In the last three months, Tesla shares have risen 12%, as the S&P 500 has gradually slumped 5% over the same period.

Between Tesla’s strong execution in the first half, and new government regulations designed to foster the broader adoption of EVs in 2023 and beyond, investors have seen a lot to be optimistic about.

Goldman Sachs analyst Mark Delaney felt that way after a meeting with Martin Viecha, Tesla’s head of investor relations, making it known in a note to clients.

Following the meeting Delaney reiterated his buy rating on the stock, presuming a 22% increase with a price target of $333.33.

He based that on several assumptions, noting first, “Tesla’s automotive cost of goods sold per vehicle fell to about $36,000 in 2021 from over $70,000 in 2017. While this metric increased in the second quarter driven by factory shutdowns, factory start-up costs, and input cost pressure, cost of goods sold per car can trend lower over time as Tesla benefits from the ramp of the Berlin and Austin factories (and the reduced percentage of vehicles coming from Fremont, which is a converted ICE factory with higher costs than Tesla’s purpose-built EV factories), scale, and vehicle platform and battery improvements.”

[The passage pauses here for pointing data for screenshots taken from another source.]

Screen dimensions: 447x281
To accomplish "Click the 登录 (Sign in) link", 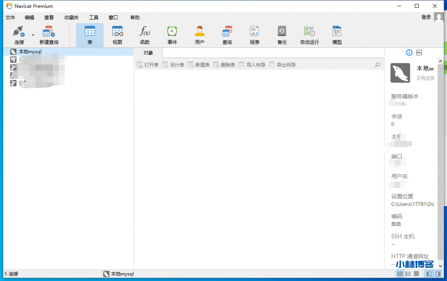I will pos(426,17).
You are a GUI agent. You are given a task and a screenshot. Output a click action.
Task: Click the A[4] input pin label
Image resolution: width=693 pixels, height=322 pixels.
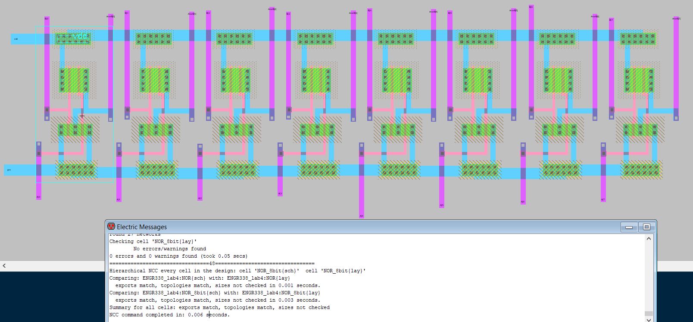[361, 216]
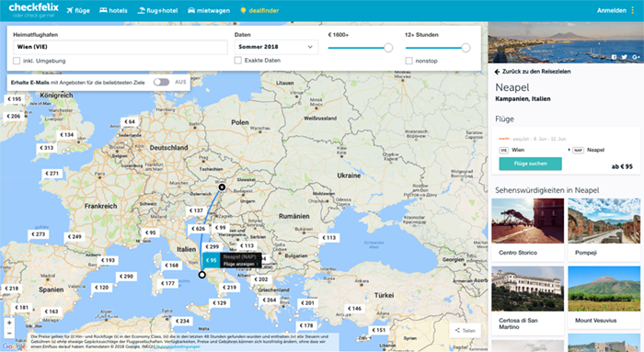644x352 pixels.
Task: Open the three-dot menu beside Anmelden
Action: [x=633, y=11]
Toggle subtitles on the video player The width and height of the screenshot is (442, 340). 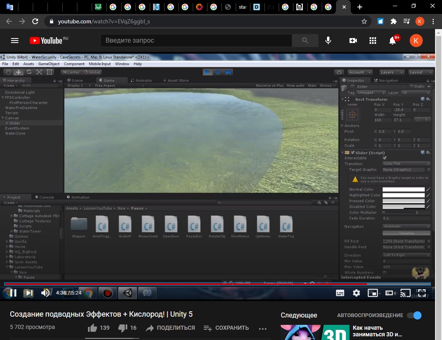coord(340,293)
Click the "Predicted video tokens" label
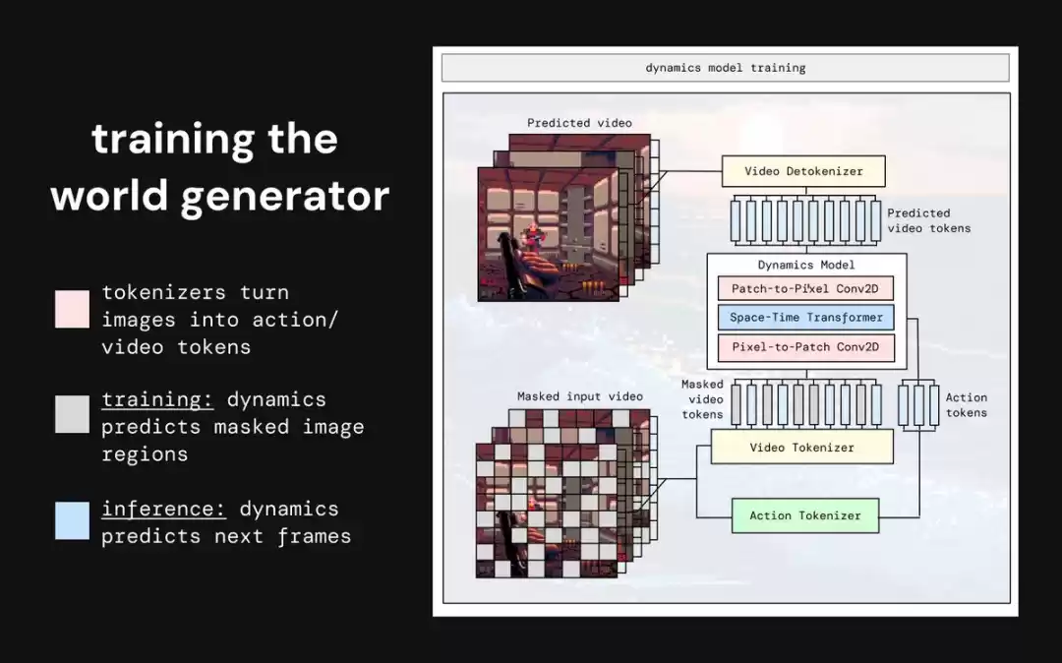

Second, he pointed out, “It’s too soon to say what impact the Inflation Reduction Act will have for Tesla, and a lot will depend on guidance from the government about how the law will be interpreted. However, we note that the IRA does seek to encourage a North America based EV supply chain and Tesla has more local manufacturing than average (with Model 3 and Y recognized as the most American-made vehicles per media sources), and we believe this will be a positive for Tesla to potentially qualify for at least partial credits on some vehicles over time (and Tesla could potentially benefit as well in our view from incentives for solar, batteries, charging, and commercial vehicles).”

Third, he observed, “Tesla believes that consumers will increasingly move toward EVs, similar to other technology inflections (e.g. CRT to LCD TVs, and feature phones to smartphones), but the EV industry could be supply constrained over the intermediate term as new battery/component supply and assembly takes time to ramp up.”

He closed noting that, “We believe that Tesla, given its leadership position in EVs (including its vertical integration and tight coupling of hardware and software, as well as its ecosystem of charging stations and brand), and its focus on clean transportation more broadly (given its solar and storage businesses) is well positioned to capitalize on the long-term shift to EVs. We expect Tesla to expand margins in the intermediate term as it ramps the important Model Y product as well as new factories in Berlin, Germany and Austin, Texas, and in the long-term as it increases its mix of software revenue.”